● **Task to complete**: In the records below, begin at the line that has "Viewport: 1500px width, 812px height." and stop after the line that has "Open the Surface"; quote those lines verbatim and nothing more.

● **Input data**:
____________

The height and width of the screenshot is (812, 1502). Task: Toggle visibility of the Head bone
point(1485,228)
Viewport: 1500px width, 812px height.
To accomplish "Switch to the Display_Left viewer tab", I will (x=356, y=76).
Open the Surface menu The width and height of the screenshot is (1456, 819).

____________

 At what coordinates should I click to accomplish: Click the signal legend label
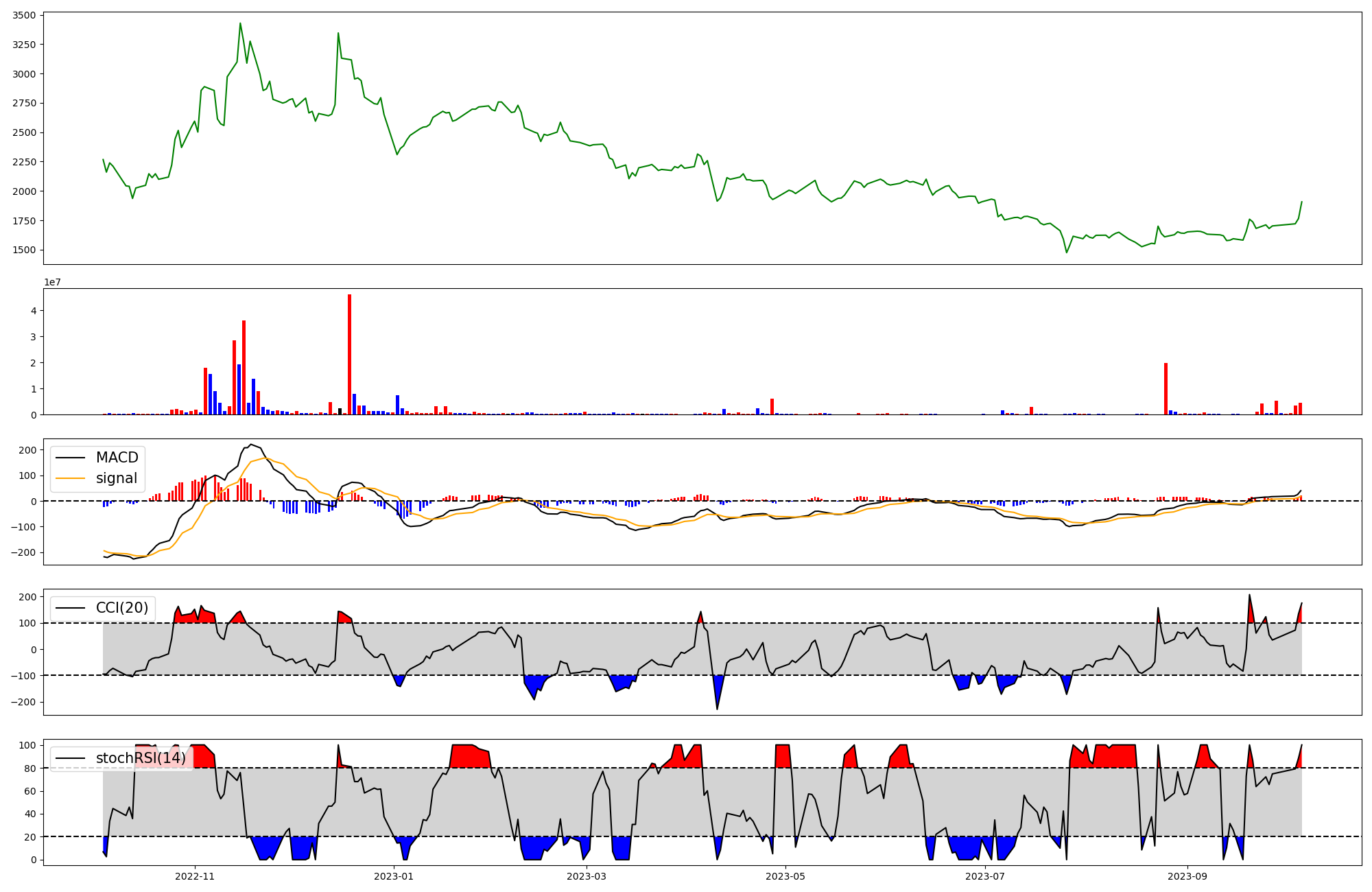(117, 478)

____________

● **Output**:
Viewport: 1500px width, 812px height.
To accomplish "Switch to the Display_Left viewer tab", I will (x=356, y=76).
Open the Surface menu The width and height of the screenshot is (1456, 819).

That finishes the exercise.